This implements the algorithm described in
Hua Yu and Jie Yang "A direct LDA algorithm for high-dimensional data -
with application to face recognition"
Read it. It's short.
Basically what we have here is LDA (linear discriminant analysis), Direct LDA, which does LDA but better (basically when your within class scatter matrix, Sw, is singular, it does not throw away the null space of Sw, which contains most of the discriminating information), and PCA+LDA, which does PCA on the data and then does LDA on the dimensionally reduced data.
There is also an implementation of PCA (principal component analysis) using eigendecomposition and another using SVD in here.

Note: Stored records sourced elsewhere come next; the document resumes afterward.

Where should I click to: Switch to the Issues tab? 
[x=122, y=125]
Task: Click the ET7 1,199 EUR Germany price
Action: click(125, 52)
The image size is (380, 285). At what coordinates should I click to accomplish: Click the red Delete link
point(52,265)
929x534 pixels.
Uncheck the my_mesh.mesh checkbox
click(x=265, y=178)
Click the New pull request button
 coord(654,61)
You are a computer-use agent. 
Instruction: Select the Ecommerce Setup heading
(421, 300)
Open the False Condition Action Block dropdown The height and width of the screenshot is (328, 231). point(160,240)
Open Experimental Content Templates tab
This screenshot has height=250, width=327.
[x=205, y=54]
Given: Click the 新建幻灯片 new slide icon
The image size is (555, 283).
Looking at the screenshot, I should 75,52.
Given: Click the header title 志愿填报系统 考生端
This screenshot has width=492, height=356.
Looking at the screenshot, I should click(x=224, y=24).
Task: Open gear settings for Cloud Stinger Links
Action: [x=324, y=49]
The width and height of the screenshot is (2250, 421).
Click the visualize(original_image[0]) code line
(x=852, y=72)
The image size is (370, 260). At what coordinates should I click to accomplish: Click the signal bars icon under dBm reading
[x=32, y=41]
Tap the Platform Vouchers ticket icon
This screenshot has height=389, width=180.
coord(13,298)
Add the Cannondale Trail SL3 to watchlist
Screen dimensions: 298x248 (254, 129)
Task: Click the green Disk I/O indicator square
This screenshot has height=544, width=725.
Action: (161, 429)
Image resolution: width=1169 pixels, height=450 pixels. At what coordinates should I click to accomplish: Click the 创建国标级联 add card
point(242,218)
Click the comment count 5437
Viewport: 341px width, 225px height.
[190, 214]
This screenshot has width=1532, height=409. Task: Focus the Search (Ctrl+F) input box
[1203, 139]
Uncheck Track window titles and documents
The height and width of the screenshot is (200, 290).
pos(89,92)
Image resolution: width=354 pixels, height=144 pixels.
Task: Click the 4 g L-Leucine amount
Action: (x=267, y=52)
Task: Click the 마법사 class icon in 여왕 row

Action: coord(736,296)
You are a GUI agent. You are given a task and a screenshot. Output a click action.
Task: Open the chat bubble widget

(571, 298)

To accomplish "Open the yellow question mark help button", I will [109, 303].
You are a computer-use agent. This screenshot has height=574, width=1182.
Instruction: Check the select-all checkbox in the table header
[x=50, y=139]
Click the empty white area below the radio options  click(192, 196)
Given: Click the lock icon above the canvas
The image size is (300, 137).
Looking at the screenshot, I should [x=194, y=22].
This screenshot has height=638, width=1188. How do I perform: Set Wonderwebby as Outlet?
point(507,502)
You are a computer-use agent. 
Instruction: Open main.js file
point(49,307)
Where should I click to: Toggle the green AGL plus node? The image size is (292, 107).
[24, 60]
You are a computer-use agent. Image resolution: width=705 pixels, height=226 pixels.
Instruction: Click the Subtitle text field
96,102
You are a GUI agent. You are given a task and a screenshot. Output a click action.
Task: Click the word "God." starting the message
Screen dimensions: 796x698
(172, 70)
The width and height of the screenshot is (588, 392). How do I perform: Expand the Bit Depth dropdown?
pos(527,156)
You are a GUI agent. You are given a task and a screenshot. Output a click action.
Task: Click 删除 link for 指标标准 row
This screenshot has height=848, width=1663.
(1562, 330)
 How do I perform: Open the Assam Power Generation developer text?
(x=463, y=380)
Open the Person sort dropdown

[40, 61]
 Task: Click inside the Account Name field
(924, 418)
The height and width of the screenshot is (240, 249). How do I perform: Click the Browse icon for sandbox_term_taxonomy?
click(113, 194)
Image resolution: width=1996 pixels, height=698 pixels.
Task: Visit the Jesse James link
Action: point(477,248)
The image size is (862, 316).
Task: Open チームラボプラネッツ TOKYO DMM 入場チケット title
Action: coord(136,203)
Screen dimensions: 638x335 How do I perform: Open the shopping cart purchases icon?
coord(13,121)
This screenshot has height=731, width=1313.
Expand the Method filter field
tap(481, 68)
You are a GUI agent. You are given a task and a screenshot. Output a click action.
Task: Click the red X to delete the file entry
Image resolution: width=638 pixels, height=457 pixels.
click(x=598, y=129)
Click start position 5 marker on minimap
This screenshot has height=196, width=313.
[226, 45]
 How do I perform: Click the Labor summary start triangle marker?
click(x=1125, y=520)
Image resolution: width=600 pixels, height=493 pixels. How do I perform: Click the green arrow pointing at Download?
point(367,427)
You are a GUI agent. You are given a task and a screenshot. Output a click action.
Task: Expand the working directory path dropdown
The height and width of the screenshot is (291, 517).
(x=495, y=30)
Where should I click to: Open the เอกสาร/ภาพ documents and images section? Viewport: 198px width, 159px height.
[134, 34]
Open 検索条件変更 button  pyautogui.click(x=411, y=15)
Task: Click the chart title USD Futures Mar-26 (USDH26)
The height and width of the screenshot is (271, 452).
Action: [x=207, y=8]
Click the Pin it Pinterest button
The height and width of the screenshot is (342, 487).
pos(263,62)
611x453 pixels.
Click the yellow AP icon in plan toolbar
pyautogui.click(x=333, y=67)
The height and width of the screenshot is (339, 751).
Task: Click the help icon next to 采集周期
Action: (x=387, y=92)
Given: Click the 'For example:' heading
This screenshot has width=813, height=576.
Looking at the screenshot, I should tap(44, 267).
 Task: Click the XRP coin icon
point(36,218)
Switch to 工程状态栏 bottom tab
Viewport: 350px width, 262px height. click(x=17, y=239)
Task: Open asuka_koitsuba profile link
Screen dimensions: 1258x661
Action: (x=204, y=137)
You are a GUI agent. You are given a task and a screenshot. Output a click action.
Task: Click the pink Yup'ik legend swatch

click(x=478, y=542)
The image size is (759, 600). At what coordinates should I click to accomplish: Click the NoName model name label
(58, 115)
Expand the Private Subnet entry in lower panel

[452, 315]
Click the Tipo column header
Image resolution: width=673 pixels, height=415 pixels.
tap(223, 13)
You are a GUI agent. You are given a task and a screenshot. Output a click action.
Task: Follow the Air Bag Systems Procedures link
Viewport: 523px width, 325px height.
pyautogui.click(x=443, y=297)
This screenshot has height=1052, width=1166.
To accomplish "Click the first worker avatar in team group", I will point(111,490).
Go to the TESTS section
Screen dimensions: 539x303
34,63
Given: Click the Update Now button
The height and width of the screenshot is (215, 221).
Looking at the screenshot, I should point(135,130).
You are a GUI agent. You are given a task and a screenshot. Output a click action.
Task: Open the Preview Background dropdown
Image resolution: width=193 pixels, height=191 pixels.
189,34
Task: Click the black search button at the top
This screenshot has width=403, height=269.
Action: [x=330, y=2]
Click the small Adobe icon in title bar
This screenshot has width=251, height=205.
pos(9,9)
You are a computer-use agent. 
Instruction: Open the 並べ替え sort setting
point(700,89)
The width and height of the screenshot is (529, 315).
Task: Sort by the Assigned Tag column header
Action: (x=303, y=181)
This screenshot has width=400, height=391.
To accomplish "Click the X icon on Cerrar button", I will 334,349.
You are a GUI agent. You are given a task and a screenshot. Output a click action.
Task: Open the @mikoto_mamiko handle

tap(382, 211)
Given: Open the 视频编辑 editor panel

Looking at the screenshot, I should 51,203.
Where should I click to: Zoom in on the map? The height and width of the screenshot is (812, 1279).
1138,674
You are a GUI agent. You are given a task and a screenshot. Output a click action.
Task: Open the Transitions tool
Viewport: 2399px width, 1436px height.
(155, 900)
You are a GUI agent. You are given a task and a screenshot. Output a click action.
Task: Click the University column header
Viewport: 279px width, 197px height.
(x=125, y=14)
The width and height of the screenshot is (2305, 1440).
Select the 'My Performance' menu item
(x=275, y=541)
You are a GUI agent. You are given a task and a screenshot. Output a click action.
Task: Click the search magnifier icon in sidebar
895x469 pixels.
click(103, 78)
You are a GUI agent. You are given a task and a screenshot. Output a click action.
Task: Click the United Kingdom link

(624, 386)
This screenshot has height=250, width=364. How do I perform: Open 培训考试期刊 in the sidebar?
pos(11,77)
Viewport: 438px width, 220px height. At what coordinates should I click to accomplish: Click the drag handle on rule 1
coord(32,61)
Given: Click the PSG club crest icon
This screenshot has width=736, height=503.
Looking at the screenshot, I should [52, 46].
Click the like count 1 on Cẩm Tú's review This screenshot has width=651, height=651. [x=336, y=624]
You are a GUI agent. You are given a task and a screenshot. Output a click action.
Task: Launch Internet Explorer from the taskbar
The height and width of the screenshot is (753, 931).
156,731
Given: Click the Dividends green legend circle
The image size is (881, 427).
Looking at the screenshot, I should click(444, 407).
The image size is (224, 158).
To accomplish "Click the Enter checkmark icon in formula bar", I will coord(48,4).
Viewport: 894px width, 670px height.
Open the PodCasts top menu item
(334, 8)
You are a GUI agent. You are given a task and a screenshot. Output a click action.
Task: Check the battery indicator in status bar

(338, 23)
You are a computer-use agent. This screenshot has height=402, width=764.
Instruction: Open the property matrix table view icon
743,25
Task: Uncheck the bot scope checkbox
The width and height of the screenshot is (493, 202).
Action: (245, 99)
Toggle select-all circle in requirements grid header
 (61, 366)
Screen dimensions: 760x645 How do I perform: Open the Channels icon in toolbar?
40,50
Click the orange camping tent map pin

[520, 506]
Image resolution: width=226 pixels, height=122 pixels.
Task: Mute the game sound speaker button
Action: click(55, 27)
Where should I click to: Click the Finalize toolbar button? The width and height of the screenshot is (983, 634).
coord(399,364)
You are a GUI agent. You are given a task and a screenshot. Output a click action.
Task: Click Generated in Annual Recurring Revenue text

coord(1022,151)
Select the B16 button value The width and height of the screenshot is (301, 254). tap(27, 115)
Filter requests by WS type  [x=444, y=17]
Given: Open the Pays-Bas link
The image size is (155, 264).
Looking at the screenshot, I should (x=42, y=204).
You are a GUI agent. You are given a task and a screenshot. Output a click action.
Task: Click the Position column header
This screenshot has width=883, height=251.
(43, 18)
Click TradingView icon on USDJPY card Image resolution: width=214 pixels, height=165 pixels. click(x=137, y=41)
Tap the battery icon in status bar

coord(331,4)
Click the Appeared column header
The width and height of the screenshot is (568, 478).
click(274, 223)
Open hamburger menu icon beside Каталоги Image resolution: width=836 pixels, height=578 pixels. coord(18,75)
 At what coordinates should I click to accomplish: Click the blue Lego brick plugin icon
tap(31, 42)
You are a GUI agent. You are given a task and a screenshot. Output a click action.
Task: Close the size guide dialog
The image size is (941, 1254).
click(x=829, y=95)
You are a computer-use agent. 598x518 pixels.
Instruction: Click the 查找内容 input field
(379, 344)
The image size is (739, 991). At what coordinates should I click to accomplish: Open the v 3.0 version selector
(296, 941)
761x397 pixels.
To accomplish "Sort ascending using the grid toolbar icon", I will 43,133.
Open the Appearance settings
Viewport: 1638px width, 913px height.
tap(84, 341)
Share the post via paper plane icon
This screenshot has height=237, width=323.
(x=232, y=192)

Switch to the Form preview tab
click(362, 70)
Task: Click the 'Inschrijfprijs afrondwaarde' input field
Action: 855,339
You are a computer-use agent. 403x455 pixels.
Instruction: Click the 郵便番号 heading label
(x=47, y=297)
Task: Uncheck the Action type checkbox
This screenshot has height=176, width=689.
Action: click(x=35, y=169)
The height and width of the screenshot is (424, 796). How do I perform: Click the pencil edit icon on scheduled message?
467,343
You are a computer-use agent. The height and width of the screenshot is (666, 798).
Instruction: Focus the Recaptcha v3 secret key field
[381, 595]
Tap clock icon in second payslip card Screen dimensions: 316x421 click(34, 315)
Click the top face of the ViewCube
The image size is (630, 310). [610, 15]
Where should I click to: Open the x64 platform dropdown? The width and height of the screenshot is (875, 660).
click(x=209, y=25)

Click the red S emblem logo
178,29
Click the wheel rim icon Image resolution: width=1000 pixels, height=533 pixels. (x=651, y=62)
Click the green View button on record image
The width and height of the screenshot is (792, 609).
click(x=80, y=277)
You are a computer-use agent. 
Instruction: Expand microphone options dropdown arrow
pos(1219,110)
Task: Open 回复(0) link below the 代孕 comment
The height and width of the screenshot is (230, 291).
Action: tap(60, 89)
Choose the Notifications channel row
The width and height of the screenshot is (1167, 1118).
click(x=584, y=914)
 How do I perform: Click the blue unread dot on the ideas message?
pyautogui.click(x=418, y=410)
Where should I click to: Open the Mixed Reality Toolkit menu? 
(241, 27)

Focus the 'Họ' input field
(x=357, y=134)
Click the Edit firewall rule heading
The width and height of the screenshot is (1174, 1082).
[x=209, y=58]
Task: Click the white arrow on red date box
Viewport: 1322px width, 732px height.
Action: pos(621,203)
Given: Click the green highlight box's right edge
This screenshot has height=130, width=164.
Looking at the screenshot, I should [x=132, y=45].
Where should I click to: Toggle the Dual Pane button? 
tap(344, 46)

X : nt x n where nt examples of feature vectors of size n
y : vector of size nt of class labels
X = [2 3 4 2; 8 2 3 4; 3 9 2 3; 8 4 2 3; 9 9 2 8];
y = [3; 2; 4; 3; 2];
k : the number of features we want at the end
method : either pcalda or directlda
if method = directlda then we are maximizing |A'*Sb*A|/|A'*Sw*A| except
that the null space of Sw, which apparently has the most discriminating
information, is not thrown away
if method = pcalda then we are maximizing |A'*St*A|/|A'*Sw*A|
if method = directlda then m = the no. dims. we want from the Sb scatter matrix
if method = pcalda then m = the no. of dims. we want from the pca part
if method = pcalda and m = inf, then this is just regular lda
A : the projection A which maximizes between class / within class scatter
T : transformation that spheres the data, for classification/comparison
In the demo, I compared this to http://www.mathworks.com/matlabcentral/fileexchange/38950-fischer-linear-dicriminant-analysis for checking correctness.